Innovative Light Source Developed
WÜRZBURG, Germany, Jan. 30, 2012 — A specially designed organic light-emitting diode structure that emits single photons has been fabricated that could make data transmission more secure.
Light sources that emit single particles of light are the basic requirement for the development of new encryption technologies, said Jens Pflaum, a professor at the Institute of Physics of the University of Würzburg. He was joined in the device’s development by physicists from the universities of Stuttgart and Ulm.
The innovative component with which single photons can be produced at room temperature (red arrow) is schematically represented in the diagram (bottom) and shown in action (top). Electric current passes through the circular contacts, stimulating the underlying color molecules to light up. The optically active area of the component is about 2 mm in diameter. (Image: Benedikt Stender)
Suitably equipped components would ensure that data can no longer be “fished for” during transmission without such process being noticed. These components might be used, for instance, to increase the security of online payment systems because any data manipulation would be immediately detected so that relevant countermeasures could be directly implemented.
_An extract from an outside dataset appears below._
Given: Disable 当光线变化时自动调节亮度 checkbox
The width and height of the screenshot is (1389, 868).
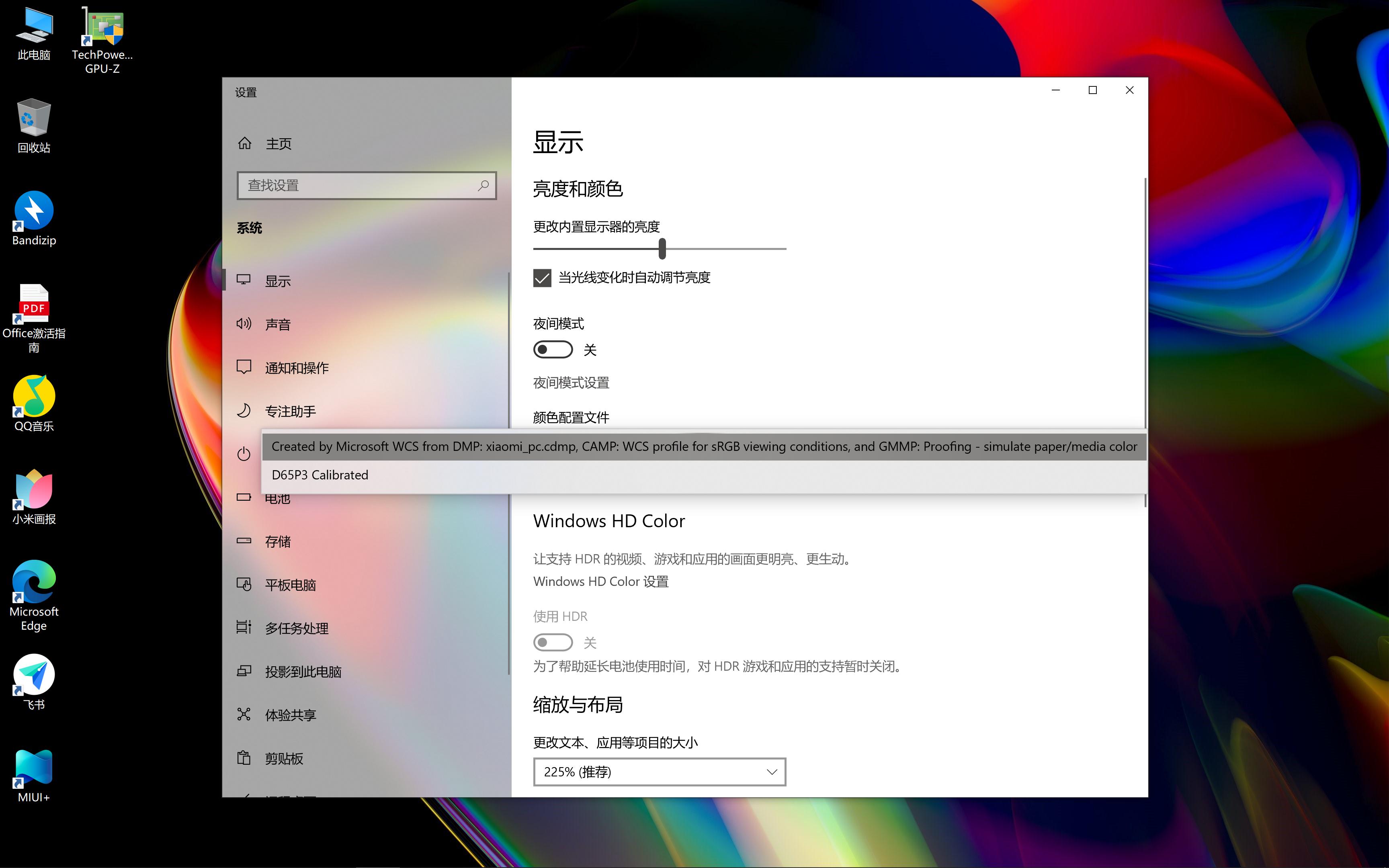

Current conventional light sources such as lasers make this process impossible because the light source always emits large quantities of identical light particles, or photons.
The light source consists of standard materials for organic LEDs, is relatively easy to manufacture and can be electrically controlled. Most notably, however, is that it works at room temperature. Comparable optical components manufactured from semiconductor materials, such as gallium arsenide, function only at temperatures far below the freezing point.
Chemical structure of the iridium-based molecule used by the scientists to produce single photons. (Institute of Physics, University of Würzburg)
The new component is composed of an electrically conductive layer applied to a substrate — in this case, a glass plate. Next, an organic plastic matrix, in which the individual color molecules are embedded, is added to the layer. The matrix is fitted with electrical contacts, which can be connected to a battery. When this happens, a flow of electrical current to the color molecules is induced, stimulating them to continually fire single photons. The physicists demonstrated this with photon correlation measurements.
Three crucial components contributed to the success of the device: first, selection of the right color molecules, according to Maximilian Nothaft of the University of Stuttgart. The molecules have chemical structures in which three organic complexes are grouped around one central iridium atom. Next, the physicists had to provide a proper distribution of the color molecules within the matrix. Molecules too densely packed would have interacted, no longer emitting single photons. And lastly, the interface between the electrical contacts and the matrix had to be precisely designed to enable the required electrons — the carriers of the electric charge — to be injected into the polymer matrix in the first place. In this instance, the physicists were successful with an aluminum/barium double-layer contact.
The physicists’ findings appeared in the Jan. 17 issue of Nature Communications.